As a first pass, we can say that mathematical concepts from three to right triangle to infinite
number are all patterns of brain activation of the sort discussed in chapter 4. This does not assume
that such concepts are derived directly from experience, because we have seen that new concepts can
be formed by conceptual combination that go far beyond perception. Moreover, some basic concepts
like object may be innate. Activation of concepts like number and addition may begin with specific
examples when children observe collections of objects and are taught to count and add, but
conceptual combination can quickly generate abstract combinations such as number divisible only by
itself and 1. The kinds of neural mechanisms I mentioned in discussing creativity should suffice
equally well for producing representations of mathematical abstractions.

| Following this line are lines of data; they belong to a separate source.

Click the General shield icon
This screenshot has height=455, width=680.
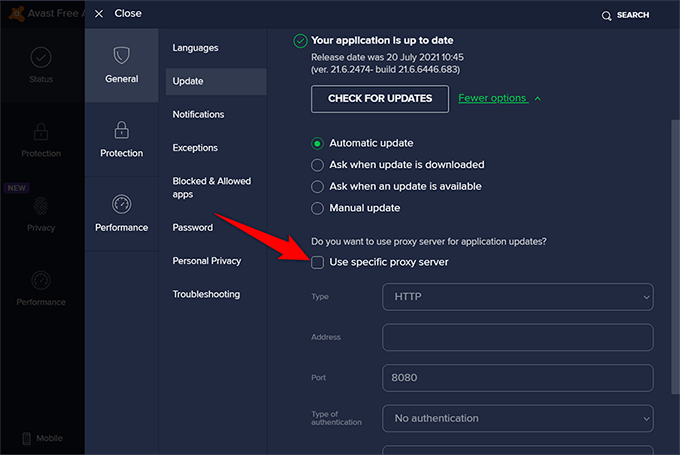coord(121,55)
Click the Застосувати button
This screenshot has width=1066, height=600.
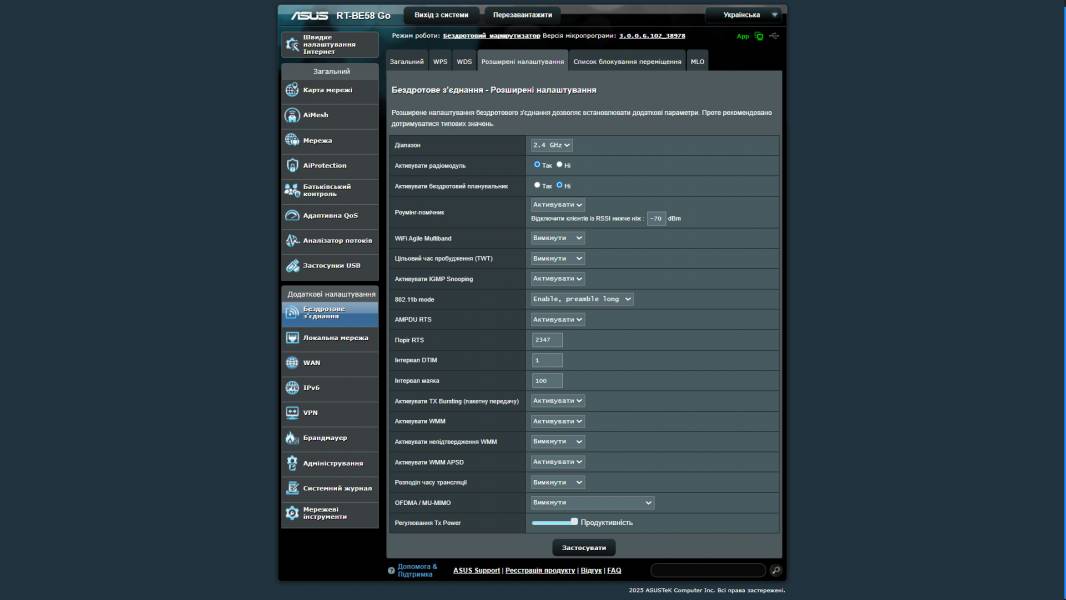coord(584,548)
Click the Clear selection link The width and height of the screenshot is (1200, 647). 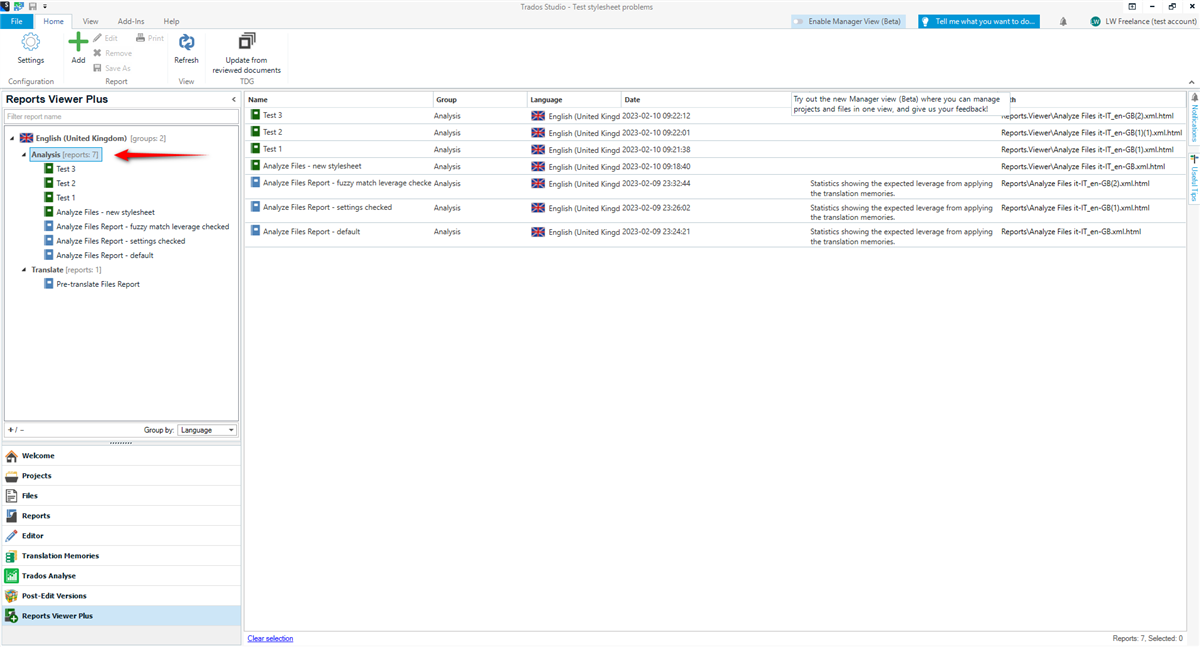point(269,638)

But there is a crucial difference between theoretical entities such as sound wave and mathematical
entities such as infinite number. Even though we cannot observe sound waves, we are justified in
believing that they exist by inference to the best explanation. We cannot hear or see sound waves, but
we can observe their causal effects whenever we hear sounds. In contrast, purely mathematical
entities like numbers do not have any direct causal effects, so how can we be justified in thinking they
exist?
I was once tempted to say that numbers exist because numbers are concepts, and concepts are
patterns of neural activation that exist in real brains. The problem with this view is that there would
seem to be far more numbers than patterns of brain activation. Assuming that neurons can fire or not
fire about 100 times per second, and that there are 100 billion neurons, then we can calculate that
there are at least (2
100
)
100,000,000,000 possible patterns of activation in the human brain. This is an
extraordinarily large number, far greater than the number of kinds of things there are in the universe,
which is usually estimated to contain only about 10
80 elementary particles. But the number of integers
(1, 2,…) is infinite, because we can always produce a greater integer just by adding 1. (A similar
proof shows that there are an infinite number of reality TV shows, because an even worse one is
always coming along.)
Intensifying the problem, the nineteenth-century mathematician Georg Cantor showed that there are
more real numbers (e.g., pi, 3.14159…) than there are integers, and indeed that there are an infinite
number of sets of infinite numbers of different sizes, an infinity of infinities. Clearly the brain cannot
hold an infinite number of patterns. So numbers cannot all be brain concepts, any more than they can
be theoretical entities inferred by inference to the best explanation.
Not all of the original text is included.